Tras leer el título del artículo, se podría pensar que vamos a escribir sobre bomberos, personal de rescate marítimo o tal vez sobre pilotos de fórmula 1. Nada más lejos de nuestra intención: vamos a escribir sobre periodismo. Mejor dicho, sobre periodistas. Pero sobre periodistas honrados, de los que no cejan en su empeño por contar la verdad, de los que no se andan con rodeos ni con dobleces, de los que no hacen genuflexiones ni agachan la cabeza ante los poderosos. De esa rara avis que, de vez en cuando, aparecen en las pantallas de alguna televisión y que suelen durar menos que el suspiro de un gorrión.
No se puede generalizar y caer en el silogismo falso de que la mayoría de los periodistas se venden al mejor postor. Más bien es todo lo contrario. Hay que reconocer que, al igual que la mayoría de los políticos, la honradez y la ética es el distintivo común de la profesión. Lo que ocurre es que los que “controlan” los medios de (des)información, no dejan que salga a flote esa mayoría de profesionales que hacen de la verdad su bandera.
Por eso, cuando un buen periodista, o sea el común denominador, se enfrenta a un puesto de trabajo, tiene que elegir, en la mayoría de las ocasiones, entre ser consecuente con sus principios y verse condenado, en la mayoría de los casos, al ostracismo o a un segundo plano, o doblegarse a las imposiciones del «dueño» de turno y ganar dinero. Ese es uno de los problemas, tal vez el primero, que tiene que afrontar el profesional de la pluma y de la información.

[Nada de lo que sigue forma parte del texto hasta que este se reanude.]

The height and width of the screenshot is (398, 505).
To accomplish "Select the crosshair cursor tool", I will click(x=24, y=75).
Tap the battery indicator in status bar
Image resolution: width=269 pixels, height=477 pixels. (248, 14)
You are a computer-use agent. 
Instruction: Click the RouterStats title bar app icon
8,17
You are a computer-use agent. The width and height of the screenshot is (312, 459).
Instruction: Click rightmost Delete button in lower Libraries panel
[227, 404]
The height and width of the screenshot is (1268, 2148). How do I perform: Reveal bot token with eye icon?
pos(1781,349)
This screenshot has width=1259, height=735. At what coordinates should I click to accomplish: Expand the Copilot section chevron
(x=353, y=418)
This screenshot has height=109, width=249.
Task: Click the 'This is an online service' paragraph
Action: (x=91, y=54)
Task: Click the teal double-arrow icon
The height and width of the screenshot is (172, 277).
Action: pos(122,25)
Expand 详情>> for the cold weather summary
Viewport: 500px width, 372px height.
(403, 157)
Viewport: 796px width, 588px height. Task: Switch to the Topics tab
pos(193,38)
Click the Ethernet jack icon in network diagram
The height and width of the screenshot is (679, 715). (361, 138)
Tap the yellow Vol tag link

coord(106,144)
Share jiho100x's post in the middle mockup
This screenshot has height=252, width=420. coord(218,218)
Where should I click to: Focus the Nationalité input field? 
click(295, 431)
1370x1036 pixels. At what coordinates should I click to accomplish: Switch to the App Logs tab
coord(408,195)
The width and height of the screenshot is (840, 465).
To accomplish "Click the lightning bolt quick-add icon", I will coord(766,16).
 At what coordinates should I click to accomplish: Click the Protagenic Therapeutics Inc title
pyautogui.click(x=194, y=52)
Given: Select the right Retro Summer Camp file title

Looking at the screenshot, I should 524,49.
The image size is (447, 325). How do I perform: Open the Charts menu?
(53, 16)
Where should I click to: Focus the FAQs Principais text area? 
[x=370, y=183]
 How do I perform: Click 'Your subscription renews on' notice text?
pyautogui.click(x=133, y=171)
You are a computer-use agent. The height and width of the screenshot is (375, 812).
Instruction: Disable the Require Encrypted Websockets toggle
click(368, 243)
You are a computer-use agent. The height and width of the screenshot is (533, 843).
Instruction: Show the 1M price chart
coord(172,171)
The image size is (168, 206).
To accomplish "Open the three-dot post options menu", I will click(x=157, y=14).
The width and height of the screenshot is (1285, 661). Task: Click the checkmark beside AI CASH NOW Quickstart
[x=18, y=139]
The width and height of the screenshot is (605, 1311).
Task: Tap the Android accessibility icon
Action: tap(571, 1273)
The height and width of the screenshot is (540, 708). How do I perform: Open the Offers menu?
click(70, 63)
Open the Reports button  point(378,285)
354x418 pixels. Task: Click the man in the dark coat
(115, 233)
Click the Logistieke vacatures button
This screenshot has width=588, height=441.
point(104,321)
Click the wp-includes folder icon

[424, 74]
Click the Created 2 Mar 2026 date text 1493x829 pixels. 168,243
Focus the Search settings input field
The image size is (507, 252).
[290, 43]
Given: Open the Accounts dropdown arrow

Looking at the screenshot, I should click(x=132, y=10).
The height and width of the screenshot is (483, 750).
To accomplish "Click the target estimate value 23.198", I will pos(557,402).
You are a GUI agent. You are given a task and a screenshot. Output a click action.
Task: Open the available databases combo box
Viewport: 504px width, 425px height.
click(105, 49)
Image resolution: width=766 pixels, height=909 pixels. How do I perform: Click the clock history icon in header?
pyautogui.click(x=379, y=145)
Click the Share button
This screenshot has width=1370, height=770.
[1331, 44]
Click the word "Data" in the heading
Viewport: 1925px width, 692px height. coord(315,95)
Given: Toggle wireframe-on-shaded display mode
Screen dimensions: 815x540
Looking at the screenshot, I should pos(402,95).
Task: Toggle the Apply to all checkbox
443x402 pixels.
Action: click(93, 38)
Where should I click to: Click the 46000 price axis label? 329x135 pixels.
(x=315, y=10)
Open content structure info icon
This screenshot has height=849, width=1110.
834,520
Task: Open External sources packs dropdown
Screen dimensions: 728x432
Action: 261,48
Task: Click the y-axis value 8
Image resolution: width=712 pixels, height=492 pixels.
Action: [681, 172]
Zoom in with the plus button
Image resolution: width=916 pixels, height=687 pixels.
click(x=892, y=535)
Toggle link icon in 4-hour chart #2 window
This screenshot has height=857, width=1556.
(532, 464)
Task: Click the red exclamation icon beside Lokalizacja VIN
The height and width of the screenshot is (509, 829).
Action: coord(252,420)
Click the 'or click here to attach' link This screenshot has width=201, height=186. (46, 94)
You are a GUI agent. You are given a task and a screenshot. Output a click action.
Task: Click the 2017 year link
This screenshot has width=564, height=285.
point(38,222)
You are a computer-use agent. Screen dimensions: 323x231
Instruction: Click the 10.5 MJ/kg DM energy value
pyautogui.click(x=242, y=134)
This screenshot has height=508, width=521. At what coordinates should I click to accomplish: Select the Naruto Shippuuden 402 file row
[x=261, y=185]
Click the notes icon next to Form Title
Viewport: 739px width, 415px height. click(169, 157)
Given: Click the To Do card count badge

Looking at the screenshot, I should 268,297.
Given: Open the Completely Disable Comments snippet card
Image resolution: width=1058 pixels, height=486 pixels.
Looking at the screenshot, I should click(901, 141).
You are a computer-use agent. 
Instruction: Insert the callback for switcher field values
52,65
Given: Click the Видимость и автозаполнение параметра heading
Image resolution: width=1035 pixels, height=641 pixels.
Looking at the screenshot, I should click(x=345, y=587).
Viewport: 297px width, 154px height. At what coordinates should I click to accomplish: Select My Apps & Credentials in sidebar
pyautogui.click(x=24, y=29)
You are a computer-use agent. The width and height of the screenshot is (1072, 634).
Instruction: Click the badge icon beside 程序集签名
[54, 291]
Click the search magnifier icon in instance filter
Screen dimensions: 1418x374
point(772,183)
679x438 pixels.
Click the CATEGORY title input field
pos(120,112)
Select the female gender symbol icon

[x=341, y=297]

El buen periodista, o sea, la mayoría insistimos, es, por tanto, un personaje perseverante, riguroso, serio y enormemente respetuoso, enfrentándose y buscando la verdad. El periodista común no miente ni permite que mienta el «poderoso» político o personaje famosillo de turno. A todos nos viene la imagen de ese politiquillo (tiene tan poca talla moral, ética y tan escasa preparación intelectual que no da para otro apelativo) al que una periodista le dijo que mentía, y le mantuvo que estaba mintiendo a pesar de la mirada amenazante y desvergonzada del político. Y la periodista, en este caso una mujer, mantuvo su postura porque se sabía respaldada por una documentación rigurosa y auténtica, fruto de su trabajo.
Continuando con la línea de las características del periodismo de verdad, se puede ver cómo, cuando ese/esa periodista habla, maneja una serie de datos, rigurosamente contrastados, fruto de su investigación. Cómo su línea editorial es seria y respetuosa, cómo una y otra vez la postura beligerante ante la mentira, el bulo, la infamia y las dobles medidas, es constante. Como, a pesar de poder hacerlo, no oculta sus ideas sociales o políticas. Se muestra tal como es, aun a riesgo de ser rechazado por la intolerancia de algunas capas de nuestra sociedad y, sobre todo, por algunos sectores políticos cuyo primer mandamiento es «o estás conmigo o estás contra mí». Es fundamentalmente porque estos periodistas valientes, la mayoría recalcamos, saben que sin democracia no hay información y que es sobre ellos, los profesionales del periodismo, sobre los que recae la dura tarea de informar en libertad.
Por eso, estos periodistas suponen un peligro para los que andan con dobleces, los que chapotean el fango, mienten echando sapos y están acostumbrados a caminar sobre el estiércol, y tratan de quitarlos de en medio, de retirar sus programas y de que sus lacayos (periodistas comprados), ocupen el espacio para seguir conservando sus privilegios.
A pesar del problema de ser consecuente con sus principios y de ser profesionales íntegros, los buenos periodistas son conscientes de que pueden ser represaliados por los que nunca han creído en la democracia. Pero ellos, los periodistas de verdad, continuarán siendo respetuosos con la democracia.
Ponga usted amigo lector, los nombres que quiera en la lista de periodistas a los que hay que respetar.